Their unique culture is valued, and the Daasanach are reluctant to adopt foreign technology. But, the persistent wars took a psychological toll on a herder boy named Hiile Korichir. He was born near Illeret, a border town close to Kenya and Ethiopia.
He was often deeply concerned over the ethnic unrests between the Daasanach, Gabbra and Hammar, according to Google’s arts and culture.
Relative peace between Daasanach and its neighbours was always fragile, therefore endless communal wars became the order of the day.
After learning the history, customs and traditions of his people as an apprentice, he began asking thought-provoking questions of the elderly statesmen of the Daasanach tribe.

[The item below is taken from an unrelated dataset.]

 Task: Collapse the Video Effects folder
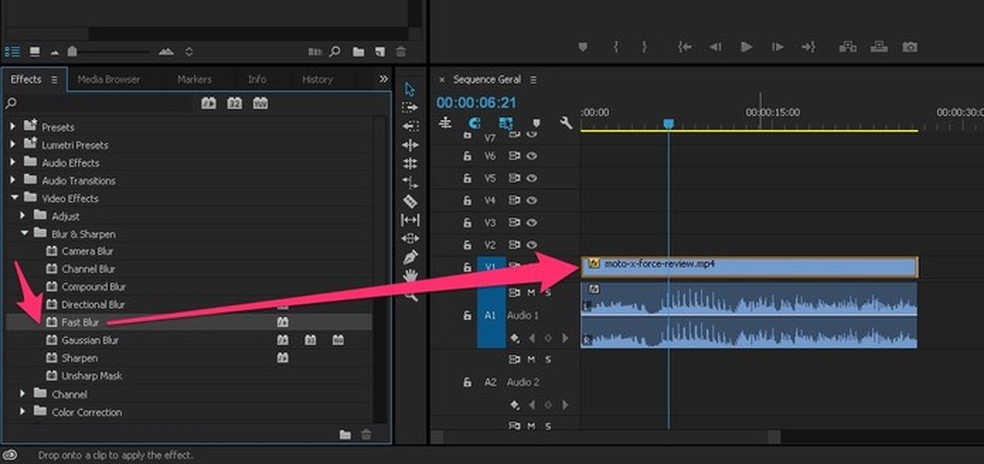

Folklore of his exploits posited that Hiile Korichir was always overwhelmed at the consistent war campaigns staged by the Daasanach against its neighbouring communities. They were tagged as enemy by their neighbours. The conflict between these ethnic groups stemmed mostly from the scarce resources available to them as herders.
Another reason for the conflict was the barriers in culture and language between Daasanach and its neighbours, thereby worsening an entrenched hatred and bitterness among them.
It is against this backdrop that Korichir hatched an innovative approach in ending the century old rivalry and communal wars between Daasanach and its neighbours. He designed peace ceremonies which included supervising meetings and ritual sacrifices between the three communities.
During these rituals, spears, bows and arrows were buried as a symbol of peace. The three communities agreed that whoever broke the peace agreement would be cursed.
Research initiative centre, Joshua Project, observed that until the turn of the century, very little was known of the Daasanach, but, they were sometimes called the Merille.
When the scramble for Africa by Western powers started, the Daasanach found their traditional lands divided between Sudan, Ethipia and Kenya. As a result of that, they have moved freely as herders cross the borders of these countries.
Their ties to one another have resulted from a common place of residence rather than from heredity, according to the Joshua project. Hostility and exiles among the Daasanach have forged a strong tie among them in support of one another.
They have developed a unique tradition and culture, and are open to the inclusion of other immigrants who are willing to abide by Daasanach customs and values.